Pelo caminho, resistiu à tentação de entrar na Zara, de onde provinham as cuecas pretas que tinha vestido, nem de propósito por estar frio, de gola alta, mas aconchegantes como uma camisola grossa de lã que não deixa ver o soutien que está por baixo. Calçava umas botas que ressoavam de forma ligeira no pavimento, não o suficiente para anunciar que, à passagem dela, devia toda a gente focar-se na forma como ia vestida, desviando o olhar de tudo o que estivesse a fazer. As pontas soltas dum cachecol caiam-lhe nas costas e vinha abundantemente perfumada, na certeza de que só esbanjando charme a não barrariam à da porta da loja aonde pretendia entrar.

Subiu na escada rolante e deparou-se com uma fila de gente que começava junto à Primark. Dobrou a esquina encostada à parede oposta e parou diante da montra vistosa duma ourivesaria, para admirar um colar de pérolas que a faria retornar à Zara para comprar o tal vestido chique de festa que andava a namorar faz tempo. Perscrutou e não viu na fila nenhuma mulher, de qualquer idade, a quem ele pudesse assentar tão bem, e ainda mais, abrilhantado por um colar raríssimo ao pescoço que devia fazer pandam com um par de brincos que deviam estar expostos noutro lado.

Confiante, sentiu-se revigorada e numa magnífica forma, quando viu, refletido na superfície envidraçada da montra, de perfil o contorno da sua silhueta esbelta e harmoniosa como o ritmo numa sonata de Beethoven.

Passou adiante numa loja de artigos desportivos, mas parou à frente para cobiçar um par de sapatos de salto alto, pensando que neles, não precisaria de esticar o pescoço para beijar o namorado à pressa, antes de começarem a apoquentá-la as cãibras.

Entrou na Mango quando faltavam quinze minutos para as duas. Não tinha ainda o estômago a dar horas, mas de bom grado aceitaria o convite para ir de novo almoçar, do empregado bonitão que saía para fazer uma pausa. Era alto e de barba aparada, lembrava o clone da versão portuguesa do Sean Connery, que era 50% menos charmoso do que o original.

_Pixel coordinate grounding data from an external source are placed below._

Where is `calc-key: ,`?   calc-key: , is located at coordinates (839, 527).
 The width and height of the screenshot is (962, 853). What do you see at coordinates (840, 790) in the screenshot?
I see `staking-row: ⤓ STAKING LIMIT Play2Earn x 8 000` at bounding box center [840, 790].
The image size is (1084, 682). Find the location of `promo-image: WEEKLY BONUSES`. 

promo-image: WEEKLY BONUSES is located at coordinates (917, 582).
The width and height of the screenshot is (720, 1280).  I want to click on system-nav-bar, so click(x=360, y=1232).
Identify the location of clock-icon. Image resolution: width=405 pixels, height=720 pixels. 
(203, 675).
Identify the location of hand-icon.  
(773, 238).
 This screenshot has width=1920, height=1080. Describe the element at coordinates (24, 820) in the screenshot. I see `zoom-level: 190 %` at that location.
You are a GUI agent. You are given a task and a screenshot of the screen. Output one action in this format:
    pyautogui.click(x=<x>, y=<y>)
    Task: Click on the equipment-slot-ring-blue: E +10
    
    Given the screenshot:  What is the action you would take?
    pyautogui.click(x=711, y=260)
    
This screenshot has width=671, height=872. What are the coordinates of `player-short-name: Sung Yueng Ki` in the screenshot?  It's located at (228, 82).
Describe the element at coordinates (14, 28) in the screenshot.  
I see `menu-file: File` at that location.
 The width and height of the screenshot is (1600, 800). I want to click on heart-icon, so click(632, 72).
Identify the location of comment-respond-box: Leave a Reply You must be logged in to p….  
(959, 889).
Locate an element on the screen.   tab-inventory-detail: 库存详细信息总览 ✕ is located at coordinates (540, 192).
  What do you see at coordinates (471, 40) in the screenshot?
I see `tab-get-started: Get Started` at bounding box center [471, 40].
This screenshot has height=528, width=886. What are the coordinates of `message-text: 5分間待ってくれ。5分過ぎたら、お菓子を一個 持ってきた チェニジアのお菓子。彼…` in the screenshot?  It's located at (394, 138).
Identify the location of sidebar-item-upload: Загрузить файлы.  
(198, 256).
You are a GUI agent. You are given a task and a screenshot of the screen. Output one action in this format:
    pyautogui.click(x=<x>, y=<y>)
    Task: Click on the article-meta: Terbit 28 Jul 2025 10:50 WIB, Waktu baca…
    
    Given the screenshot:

Não tardou a perceber que estava na secção feminina, pois viu-se rodeada de mulheres que só falavam das tendências recentes da moda como se as tivessem proibido de comentar outro assunto da atualidade. Desembrulhou uma camisola que não voltou a arrumar como estava e afastou-se à procura da secção das calças, iguais penduradas individualmente nos cabides, mas com diferenças, quando ao tentar vesti-las não conseguia que passassem na zona das ancas, as de tamanho com o número menor.

Comprou o que queria e dirigiu-se à Caixa para pagar. Estava lá uma funcionária diligente. Foi encaminhada por uma assistente fardada que parecia uma assistente de bordo mas daquelas que dão asas para voar. Sorridente, pediu-lhe o cartão de débito e digitou o NIF, e quando perguntou se desejava pôr nome na fatura, ouviu pedir que sim: “ … mas ponha simplesmente Carla “.